How to complete this task — The records are to be copied exactly and in full.
━━━━━ Record extracts ━━━━━
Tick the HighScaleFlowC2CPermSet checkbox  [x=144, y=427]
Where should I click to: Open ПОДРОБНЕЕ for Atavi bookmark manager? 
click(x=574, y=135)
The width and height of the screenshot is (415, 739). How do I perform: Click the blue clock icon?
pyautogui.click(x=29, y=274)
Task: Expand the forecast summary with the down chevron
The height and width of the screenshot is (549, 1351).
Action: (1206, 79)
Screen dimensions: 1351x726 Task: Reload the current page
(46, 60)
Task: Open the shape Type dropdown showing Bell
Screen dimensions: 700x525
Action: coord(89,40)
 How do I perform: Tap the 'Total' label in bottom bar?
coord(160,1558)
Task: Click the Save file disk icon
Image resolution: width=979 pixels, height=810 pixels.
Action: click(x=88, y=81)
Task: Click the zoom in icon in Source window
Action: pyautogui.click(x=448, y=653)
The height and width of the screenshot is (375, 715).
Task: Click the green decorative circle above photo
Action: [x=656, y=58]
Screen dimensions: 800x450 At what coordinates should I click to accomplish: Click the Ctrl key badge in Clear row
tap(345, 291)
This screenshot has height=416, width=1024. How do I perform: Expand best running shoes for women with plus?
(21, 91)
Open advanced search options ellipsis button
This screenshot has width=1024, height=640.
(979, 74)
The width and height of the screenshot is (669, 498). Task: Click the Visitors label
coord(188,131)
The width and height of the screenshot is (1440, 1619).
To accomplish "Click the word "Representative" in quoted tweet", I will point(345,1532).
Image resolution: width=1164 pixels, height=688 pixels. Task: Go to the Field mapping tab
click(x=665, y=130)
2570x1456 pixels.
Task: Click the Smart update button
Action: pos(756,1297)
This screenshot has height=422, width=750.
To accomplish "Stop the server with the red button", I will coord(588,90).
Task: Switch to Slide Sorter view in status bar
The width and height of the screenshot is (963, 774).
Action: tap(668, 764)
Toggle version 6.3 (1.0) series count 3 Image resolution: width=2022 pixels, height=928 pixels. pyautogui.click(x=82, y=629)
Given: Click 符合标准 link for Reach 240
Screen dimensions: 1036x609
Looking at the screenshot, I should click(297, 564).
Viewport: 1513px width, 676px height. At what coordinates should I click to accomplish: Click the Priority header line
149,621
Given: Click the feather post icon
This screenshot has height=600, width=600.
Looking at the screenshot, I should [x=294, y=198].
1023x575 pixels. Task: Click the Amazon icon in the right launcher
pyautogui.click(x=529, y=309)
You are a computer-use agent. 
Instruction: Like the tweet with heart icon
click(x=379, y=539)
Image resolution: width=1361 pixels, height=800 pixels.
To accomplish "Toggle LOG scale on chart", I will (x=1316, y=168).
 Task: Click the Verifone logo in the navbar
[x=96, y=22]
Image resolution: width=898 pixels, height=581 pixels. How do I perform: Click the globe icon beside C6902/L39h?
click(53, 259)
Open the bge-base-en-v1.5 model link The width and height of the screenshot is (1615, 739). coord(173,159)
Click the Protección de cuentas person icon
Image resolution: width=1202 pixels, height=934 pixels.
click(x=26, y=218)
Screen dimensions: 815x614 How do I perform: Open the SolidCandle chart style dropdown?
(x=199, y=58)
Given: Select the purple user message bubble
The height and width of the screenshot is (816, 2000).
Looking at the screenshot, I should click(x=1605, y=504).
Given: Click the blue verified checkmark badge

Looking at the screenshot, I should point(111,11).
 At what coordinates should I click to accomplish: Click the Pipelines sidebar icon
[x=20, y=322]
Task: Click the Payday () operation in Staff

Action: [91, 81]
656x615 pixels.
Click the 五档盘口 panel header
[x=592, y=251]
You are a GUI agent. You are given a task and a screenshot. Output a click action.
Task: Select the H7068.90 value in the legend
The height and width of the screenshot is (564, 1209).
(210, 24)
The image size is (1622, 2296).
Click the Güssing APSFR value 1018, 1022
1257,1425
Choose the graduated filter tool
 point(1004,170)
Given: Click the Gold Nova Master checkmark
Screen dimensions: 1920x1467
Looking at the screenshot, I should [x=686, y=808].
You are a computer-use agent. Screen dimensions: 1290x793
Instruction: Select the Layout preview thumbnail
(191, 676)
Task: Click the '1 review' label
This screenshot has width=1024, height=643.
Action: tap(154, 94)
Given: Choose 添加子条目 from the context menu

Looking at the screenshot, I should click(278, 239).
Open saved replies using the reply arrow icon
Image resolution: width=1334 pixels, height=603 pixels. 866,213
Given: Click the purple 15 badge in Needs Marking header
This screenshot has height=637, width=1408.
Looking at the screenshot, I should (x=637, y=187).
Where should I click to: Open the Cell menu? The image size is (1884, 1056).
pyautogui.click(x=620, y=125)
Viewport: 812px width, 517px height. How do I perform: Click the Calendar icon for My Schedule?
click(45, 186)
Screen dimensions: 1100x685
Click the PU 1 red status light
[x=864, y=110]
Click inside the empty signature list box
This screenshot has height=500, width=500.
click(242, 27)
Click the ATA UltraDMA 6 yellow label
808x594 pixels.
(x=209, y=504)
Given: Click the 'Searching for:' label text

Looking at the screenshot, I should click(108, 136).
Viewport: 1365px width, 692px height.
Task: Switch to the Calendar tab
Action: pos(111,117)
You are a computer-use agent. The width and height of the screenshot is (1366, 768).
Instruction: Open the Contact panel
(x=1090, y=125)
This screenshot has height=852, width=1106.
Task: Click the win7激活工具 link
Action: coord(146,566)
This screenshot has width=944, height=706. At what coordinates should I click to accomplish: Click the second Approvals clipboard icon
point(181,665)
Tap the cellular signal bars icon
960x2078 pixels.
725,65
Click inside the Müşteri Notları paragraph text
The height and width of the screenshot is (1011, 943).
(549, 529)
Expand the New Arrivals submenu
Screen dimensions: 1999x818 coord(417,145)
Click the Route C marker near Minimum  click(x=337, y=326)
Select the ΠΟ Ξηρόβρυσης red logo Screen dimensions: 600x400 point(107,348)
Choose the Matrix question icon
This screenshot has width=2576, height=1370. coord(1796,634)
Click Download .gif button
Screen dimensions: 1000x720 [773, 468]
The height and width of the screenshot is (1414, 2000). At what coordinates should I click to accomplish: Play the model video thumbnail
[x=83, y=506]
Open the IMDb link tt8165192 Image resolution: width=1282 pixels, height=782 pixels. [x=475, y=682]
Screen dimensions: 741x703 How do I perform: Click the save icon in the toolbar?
━━━━━
Task answer —
Tick the HighScaleFlowC2CPermSet checkbox  [x=144, y=427]
Where should I click to: Open ПОДРОБНЕЕ for Atavi bookmark manager? 
click(x=574, y=135)
The width and height of the screenshot is (415, 739). How do I perform: Click the blue clock icon?
pyautogui.click(x=29, y=274)
Task: Expand the forecast summary with the down chevron
The height and width of the screenshot is (549, 1351).
Action: (1206, 79)
Screen dimensions: 1351x726 Task: Reload the current page
(46, 60)
Task: Open the shape Type dropdown showing Bell
Screen dimensions: 700x525
Action: coord(89,40)
 How do I perform: Tap the 'Total' label in bottom bar?
coord(160,1558)
Task: Click the Save file disk icon
Image resolution: width=979 pixels, height=810 pixels.
Action: click(x=88, y=81)
Task: Click the zoom in icon in Source window
Action: pyautogui.click(x=448, y=653)
The height and width of the screenshot is (375, 715).
Task: Click the green decorative circle above photo
Action: [x=656, y=58]
Screen dimensions: 800x450 At what coordinates should I click to accomplish: Click the Ctrl key badge in Clear row
tap(345, 291)
This screenshot has height=416, width=1024. How do I perform: Expand best running shoes for women with plus?
(21, 91)
Open advanced search options ellipsis button
This screenshot has width=1024, height=640.
(979, 74)
The width and height of the screenshot is (669, 498). Task: Click the Visitors label
coord(188,131)
The width and height of the screenshot is (1440, 1619).
To accomplish "Click the word "Representative" in quoted tweet", I will point(345,1532).
Image resolution: width=1164 pixels, height=688 pixels. Task: Go to the Field mapping tab
click(x=665, y=130)
2570x1456 pixels.
Task: Click the Smart update button
Action: pos(756,1297)
This screenshot has height=422, width=750.
To accomplish "Stop the server with the red button", I will coord(588,90).
Task: Switch to Slide Sorter view in status bar
The width and height of the screenshot is (963, 774).
Action: tap(668, 764)
Toggle version 6.3 (1.0) series count 3 Image resolution: width=2022 pixels, height=928 pixels. pyautogui.click(x=82, y=629)
Given: Click 符合标准 link for Reach 240
Screen dimensions: 1036x609
Looking at the screenshot, I should click(297, 564).
Viewport: 1513px width, 676px height. At what coordinates should I click to accomplish: Click the Priority header line
149,621
Given: Click the feather post icon
This screenshot has height=600, width=600.
Looking at the screenshot, I should [x=294, y=198].
1023x575 pixels. Task: Click the Amazon icon in the right launcher
pyautogui.click(x=529, y=309)
You are a computer-use agent. 
Instruction: Like the tweet with heart icon
click(x=379, y=539)
Image resolution: width=1361 pixels, height=800 pixels.
To accomplish "Toggle LOG scale on chart", I will (x=1316, y=168).
 Task: Click the Verifone logo in the navbar
[x=96, y=22]
Image resolution: width=898 pixels, height=581 pixels. How do I perform: Click the globe icon beside C6902/L39h?
click(53, 259)
Open the bge-base-en-v1.5 model link The width and height of the screenshot is (1615, 739). coord(173,159)
Click the Protección de cuentas person icon
Image resolution: width=1202 pixels, height=934 pixels.
click(x=26, y=218)
Screen dimensions: 815x614 How do I perform: Open the SolidCandle chart style dropdown?
(x=199, y=58)
Given: Select the purple user message bubble
The height and width of the screenshot is (816, 2000).
Looking at the screenshot, I should click(x=1605, y=504).
Given: Click the blue verified checkmark badge

Looking at the screenshot, I should point(111,11).
 At what coordinates should I click to accomplish: Click the Pipelines sidebar icon
[x=20, y=322]
Task: Click the Payday () operation in Staff

Action: [91, 81]
656x615 pixels.
Click the 五档盘口 panel header
[x=592, y=251]
You are a GUI agent. You are given a task and a screenshot. Output a click action.
Task: Select the H7068.90 value in the legend
The height and width of the screenshot is (564, 1209).
(210, 24)
The image size is (1622, 2296).
Click the Güssing APSFR value 1018, 1022
1257,1425
Choose the graduated filter tool
 point(1004,170)
Given: Click the Gold Nova Master checkmark
Screen dimensions: 1920x1467
Looking at the screenshot, I should [x=686, y=808].
You are a computer-use agent. Screen dimensions: 1290x793
Instruction: Select the Layout preview thumbnail
(191, 676)
Task: Click the '1 review' label
This screenshot has width=1024, height=643.
Action: tap(154, 94)
Given: Choose 添加子条目 from the context menu

Looking at the screenshot, I should click(278, 239).
Open saved replies using the reply arrow icon
Image resolution: width=1334 pixels, height=603 pixels. 866,213
Given: Click the purple 15 badge in Needs Marking header
This screenshot has height=637, width=1408.
Looking at the screenshot, I should (x=637, y=187).
Where should I click to: Open the Cell menu? The image size is (1884, 1056).
pyautogui.click(x=620, y=125)
Viewport: 812px width, 517px height. How do I perform: Click the Calendar icon for My Schedule?
click(45, 186)
Screen dimensions: 1100x685
Click the PU 1 red status light
[x=864, y=110]
Click inside the empty signature list box
This screenshot has height=500, width=500.
click(242, 27)
Click the ATA UltraDMA 6 yellow label
808x594 pixels.
(x=209, y=504)
Given: Click the 'Searching for:' label text

Looking at the screenshot, I should click(108, 136).
Viewport: 1365px width, 692px height.
Task: Switch to the Calendar tab
Action: pos(111,117)
You are a computer-use agent. The width and height of the screenshot is (1366, 768).
Instruction: Open the Contact panel
(x=1090, y=125)
This screenshot has height=852, width=1106.
Task: Click the win7激活工具 link
Action: coord(146,566)
This screenshot has width=944, height=706. At what coordinates should I click to accomplish: Click the second Approvals clipboard icon
point(181,665)
Tap the cellular signal bars icon
960x2078 pixels.
725,65
Click inside the Müşteri Notları paragraph text
The height and width of the screenshot is (1011, 943).
(549, 529)
Expand the New Arrivals submenu
Screen dimensions: 1999x818 coord(417,145)
Click the Route C marker near Minimum  click(x=337, y=326)
Select the ΠΟ Ξηρόβρυσης red logo Screen dimensions: 600x400 point(107,348)
Choose the Matrix question icon
This screenshot has width=2576, height=1370. coord(1796,634)
Click Download .gif button
Screen dimensions: 1000x720 [773, 468]
The height and width of the screenshot is (1414, 2000). At what coordinates should I click to accomplish: Play the model video thumbnail
[x=83, y=506]
Open the IMDb link tt8165192 Image resolution: width=1282 pixels, height=782 pixels. [x=475, y=682]
Screen dimensions: 741x703 How do I perform: Click the save icon in the toolbar?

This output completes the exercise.